GOAL
In the parenting post below, what color was the Mouse's sticker on the day he said he got green?

TEXT SHOWN

◆ ◆ ◆

I’m having one of *those* weeks. Those weeks when I feel like the rug has been pulled out from under me parenting-wise. Those weeks when God, or karma, or Dr. Ferber or whoever sits above you and watches you try to parent and act like you know what-the-hell you’re doing … and points and laughs the whole time. Hopefully everyone has days {or weeks, or months} like those – because I sure as hell do. I’m having two major issues with parenting my heathen children this week. But because I don’t want to overwhelm you with my *steller* parenting, let’s just talk about one of them, shall we?
The Mouse told his first lie this week. I’m pausing here to let that sink in. He outright LIED to me. My four year old. LIED TO ME.
Every day, I get a progress report from his teacher with either a green, yellow or red sticker on it … which lets me know how he did behaviorally that day. If they mess up during the day, their name moves from green to yellow – but if they’re good for the rest of the day, they can get it to move back up to green. In the past two weeks the Mouse has come home with a handful of yellow stickers. We’ve had conversations about listening, following directions etc – he knows that it’s not okay to come home on yellow.
So yesterday when I picked him up the first thing he said was, ‘MOM – I got green today!!’ YAY Mouse, I’m so proud of you {bighug bighug praise praise high five}. Then we get in the car, and out of the blue he says:
‘Mom, I wasn’t talking too loud in the cafeteria. I wasn’t!’
Oh really Mouse, did your teacher say you were talking too loudly? Does that mean you came home with yellow today?
‘NO mom, I came home with green, I told you!’
{pause}
‘Except, don’t look in my backpack. EVER. Never ever go in my backpack again, okay?’
So, I don’t know about you guys, but this {to me} kinda sent up some red flags. I mean, maybe it’s just me … but whenever someone tells me NOT to do something, I obviously immediately want to do it. So damned if I didn’t pull the car over right then and there and check his back pack.
‘NO MOM! I TOLD YOU NOT TO LOOK IN MY BACKPACK! IT’S GREEN, I TOLD YOU IT WAS GREEN!!!’
So, who here would be surprised if I told you the Mouse came home with yellow, instead of green that day? Anyone? Bueller?
I didn’t think so.
So this raises several concerns for me. Obviously, first and foremost – ohmaigod my baby just seriously LIED to me? I thought I still had a couple of years before crap like this started being a real issue in our household. I can remember being a liar as a kid – it drove my parents absolutely crazy – and they were seriously tough about offenses in our family. But he’s FOUR. What the hell am I supposed to do with a four-year-old who’s lying to me?
Secondly – my kid is so stressed out about achieving a stupid green sticker that he’s LYING at FOUR YEARS OLD. This just by itself is kind of worrisome. I get that this is still the first month of ‘real’ school. He’s four – and obviously still getting to used to serious curriculum, and sitting criss-cross applesauce for long periods of time, standing in line etc. Throw all that in with learning how to draw the letter ‘G’ and also having to maintain an inside voice in a cafeteria going wild with fourth graders … it’s no wonder he’s overwhelmed.

◆ ◆ ◆

Saved data entries
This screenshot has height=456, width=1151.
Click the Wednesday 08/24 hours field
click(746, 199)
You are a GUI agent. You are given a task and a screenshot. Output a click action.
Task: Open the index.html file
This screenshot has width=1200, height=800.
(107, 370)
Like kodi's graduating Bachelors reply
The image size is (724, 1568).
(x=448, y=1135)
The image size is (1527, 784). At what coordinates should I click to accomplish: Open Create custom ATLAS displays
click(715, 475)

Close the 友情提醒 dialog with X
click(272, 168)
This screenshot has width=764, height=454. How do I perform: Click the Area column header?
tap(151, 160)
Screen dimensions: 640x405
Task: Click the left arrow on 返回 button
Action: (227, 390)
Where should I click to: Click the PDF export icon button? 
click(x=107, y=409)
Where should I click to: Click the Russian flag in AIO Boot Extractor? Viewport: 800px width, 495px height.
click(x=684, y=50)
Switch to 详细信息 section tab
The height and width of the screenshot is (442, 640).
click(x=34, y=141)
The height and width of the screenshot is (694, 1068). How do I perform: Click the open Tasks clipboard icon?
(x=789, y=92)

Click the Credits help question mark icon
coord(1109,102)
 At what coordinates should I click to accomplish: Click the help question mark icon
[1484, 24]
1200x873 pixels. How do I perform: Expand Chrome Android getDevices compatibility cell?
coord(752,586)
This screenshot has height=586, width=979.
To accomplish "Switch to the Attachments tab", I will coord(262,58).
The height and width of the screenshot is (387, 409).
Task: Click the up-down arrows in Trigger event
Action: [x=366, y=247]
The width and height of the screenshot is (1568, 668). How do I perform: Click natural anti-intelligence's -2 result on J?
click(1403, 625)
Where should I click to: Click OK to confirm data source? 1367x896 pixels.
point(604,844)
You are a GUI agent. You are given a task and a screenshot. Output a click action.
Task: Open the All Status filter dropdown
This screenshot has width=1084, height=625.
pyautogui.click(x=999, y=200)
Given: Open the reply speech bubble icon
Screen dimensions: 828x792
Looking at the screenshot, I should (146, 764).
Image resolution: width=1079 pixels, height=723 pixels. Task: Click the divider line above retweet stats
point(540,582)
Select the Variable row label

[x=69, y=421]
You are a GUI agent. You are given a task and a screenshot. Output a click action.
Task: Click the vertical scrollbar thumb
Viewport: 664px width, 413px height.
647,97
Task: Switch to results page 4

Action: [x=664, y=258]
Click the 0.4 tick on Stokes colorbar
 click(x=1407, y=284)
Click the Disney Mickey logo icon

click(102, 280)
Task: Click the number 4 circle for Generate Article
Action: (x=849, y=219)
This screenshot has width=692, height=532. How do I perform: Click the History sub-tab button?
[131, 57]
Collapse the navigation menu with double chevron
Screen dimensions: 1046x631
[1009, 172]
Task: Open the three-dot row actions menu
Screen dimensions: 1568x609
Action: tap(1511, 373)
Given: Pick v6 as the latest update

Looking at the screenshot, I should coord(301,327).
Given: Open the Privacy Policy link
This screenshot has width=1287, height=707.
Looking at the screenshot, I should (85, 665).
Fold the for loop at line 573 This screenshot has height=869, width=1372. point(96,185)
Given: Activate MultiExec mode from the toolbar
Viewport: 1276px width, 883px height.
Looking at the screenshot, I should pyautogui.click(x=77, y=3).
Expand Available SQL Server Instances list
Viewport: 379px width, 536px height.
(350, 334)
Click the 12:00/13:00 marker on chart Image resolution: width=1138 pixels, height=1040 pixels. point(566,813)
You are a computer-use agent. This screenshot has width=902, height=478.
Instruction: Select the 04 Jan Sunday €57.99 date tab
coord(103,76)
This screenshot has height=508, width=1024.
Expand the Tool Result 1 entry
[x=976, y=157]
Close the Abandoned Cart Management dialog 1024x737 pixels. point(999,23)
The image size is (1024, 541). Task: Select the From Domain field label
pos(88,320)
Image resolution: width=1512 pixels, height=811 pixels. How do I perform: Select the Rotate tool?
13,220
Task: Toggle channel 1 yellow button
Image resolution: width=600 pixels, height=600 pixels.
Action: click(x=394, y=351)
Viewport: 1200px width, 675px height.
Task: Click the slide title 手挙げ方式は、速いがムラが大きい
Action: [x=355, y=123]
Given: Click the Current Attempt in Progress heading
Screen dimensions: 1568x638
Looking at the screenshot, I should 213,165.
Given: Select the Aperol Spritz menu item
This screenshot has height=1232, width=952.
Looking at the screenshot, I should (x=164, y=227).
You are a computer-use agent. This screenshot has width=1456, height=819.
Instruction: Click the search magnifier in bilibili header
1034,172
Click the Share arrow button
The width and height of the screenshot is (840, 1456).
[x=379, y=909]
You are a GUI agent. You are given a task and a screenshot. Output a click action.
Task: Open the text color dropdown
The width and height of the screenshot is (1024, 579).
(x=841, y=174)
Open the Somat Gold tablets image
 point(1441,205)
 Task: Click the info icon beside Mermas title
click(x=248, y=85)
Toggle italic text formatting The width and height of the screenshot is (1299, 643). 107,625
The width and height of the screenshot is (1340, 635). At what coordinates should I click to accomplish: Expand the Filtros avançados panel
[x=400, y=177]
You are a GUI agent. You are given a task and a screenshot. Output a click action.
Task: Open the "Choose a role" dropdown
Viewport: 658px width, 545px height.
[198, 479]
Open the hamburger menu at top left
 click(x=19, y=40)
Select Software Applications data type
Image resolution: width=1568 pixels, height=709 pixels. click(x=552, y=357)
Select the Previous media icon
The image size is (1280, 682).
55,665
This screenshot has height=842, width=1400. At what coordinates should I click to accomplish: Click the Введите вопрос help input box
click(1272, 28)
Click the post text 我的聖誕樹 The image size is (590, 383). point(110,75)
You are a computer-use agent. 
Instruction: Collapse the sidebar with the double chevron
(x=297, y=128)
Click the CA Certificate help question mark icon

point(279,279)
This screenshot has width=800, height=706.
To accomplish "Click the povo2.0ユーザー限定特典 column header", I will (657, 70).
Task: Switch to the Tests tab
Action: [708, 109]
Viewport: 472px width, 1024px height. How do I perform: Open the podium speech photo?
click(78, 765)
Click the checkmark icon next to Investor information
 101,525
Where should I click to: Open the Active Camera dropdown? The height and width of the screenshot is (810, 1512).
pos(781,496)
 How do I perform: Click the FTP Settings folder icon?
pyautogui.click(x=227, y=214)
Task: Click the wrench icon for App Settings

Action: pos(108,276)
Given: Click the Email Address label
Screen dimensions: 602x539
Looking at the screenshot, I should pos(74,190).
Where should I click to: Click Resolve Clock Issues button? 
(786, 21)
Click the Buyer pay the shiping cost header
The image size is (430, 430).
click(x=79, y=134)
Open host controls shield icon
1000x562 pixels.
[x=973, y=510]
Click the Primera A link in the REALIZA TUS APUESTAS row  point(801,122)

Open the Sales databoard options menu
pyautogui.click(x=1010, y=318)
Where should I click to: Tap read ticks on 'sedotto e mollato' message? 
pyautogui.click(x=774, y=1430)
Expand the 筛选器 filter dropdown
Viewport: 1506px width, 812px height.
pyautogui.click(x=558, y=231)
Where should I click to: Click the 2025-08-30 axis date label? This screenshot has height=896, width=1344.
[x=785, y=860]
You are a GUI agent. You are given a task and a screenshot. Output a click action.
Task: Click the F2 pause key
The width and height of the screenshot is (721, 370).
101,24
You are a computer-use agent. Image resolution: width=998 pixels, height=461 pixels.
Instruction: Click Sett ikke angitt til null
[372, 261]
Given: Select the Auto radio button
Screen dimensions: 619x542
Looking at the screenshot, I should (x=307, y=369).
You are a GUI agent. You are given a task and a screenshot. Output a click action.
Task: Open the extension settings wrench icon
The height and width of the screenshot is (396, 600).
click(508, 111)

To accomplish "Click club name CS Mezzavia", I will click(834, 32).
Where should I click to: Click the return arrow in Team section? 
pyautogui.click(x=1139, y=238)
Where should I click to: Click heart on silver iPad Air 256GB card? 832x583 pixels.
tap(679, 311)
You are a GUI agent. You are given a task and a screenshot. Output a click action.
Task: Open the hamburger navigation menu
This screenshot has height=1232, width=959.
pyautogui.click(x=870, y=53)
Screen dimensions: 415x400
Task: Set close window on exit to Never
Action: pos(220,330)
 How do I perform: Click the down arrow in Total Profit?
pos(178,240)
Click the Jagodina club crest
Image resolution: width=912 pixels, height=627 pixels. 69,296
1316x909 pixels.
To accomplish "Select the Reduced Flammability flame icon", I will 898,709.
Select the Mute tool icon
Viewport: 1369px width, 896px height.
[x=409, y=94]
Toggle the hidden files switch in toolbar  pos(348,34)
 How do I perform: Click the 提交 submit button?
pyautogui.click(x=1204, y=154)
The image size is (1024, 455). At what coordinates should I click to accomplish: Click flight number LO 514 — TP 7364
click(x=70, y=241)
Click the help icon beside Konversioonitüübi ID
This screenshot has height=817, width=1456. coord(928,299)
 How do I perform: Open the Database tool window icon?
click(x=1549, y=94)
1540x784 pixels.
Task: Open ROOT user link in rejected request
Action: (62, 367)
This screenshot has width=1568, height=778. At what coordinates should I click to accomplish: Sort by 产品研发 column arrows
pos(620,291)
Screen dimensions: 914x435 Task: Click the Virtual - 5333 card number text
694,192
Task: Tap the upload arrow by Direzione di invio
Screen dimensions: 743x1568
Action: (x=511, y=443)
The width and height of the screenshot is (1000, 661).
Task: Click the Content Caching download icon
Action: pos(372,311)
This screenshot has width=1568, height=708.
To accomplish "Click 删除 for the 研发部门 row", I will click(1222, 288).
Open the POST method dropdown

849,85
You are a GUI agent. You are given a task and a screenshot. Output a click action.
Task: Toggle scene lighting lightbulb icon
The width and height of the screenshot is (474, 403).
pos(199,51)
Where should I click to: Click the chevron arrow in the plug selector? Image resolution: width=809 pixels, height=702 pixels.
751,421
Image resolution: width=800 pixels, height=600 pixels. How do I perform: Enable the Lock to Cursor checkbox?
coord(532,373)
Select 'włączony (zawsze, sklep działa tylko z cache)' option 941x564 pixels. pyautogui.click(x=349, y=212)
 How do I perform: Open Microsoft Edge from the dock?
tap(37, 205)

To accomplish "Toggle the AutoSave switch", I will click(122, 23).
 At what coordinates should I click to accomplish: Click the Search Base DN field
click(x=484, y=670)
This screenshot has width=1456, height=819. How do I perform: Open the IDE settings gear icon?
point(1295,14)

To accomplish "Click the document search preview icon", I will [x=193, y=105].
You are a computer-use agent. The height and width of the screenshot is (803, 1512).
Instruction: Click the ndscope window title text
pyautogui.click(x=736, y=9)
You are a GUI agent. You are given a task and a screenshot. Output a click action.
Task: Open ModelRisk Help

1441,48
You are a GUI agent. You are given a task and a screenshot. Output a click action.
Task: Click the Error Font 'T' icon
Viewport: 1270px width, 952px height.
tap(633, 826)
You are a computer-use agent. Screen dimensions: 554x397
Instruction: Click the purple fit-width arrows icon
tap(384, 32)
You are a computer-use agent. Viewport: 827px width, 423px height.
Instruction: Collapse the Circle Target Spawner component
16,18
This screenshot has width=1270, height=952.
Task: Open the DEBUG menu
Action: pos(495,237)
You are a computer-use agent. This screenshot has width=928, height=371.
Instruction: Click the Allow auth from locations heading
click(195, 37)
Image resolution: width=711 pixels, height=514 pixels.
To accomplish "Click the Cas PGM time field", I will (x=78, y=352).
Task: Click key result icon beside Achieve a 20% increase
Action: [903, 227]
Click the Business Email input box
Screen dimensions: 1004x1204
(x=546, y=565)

◆ ◆ ◆

FINAL RESULT
Yellow.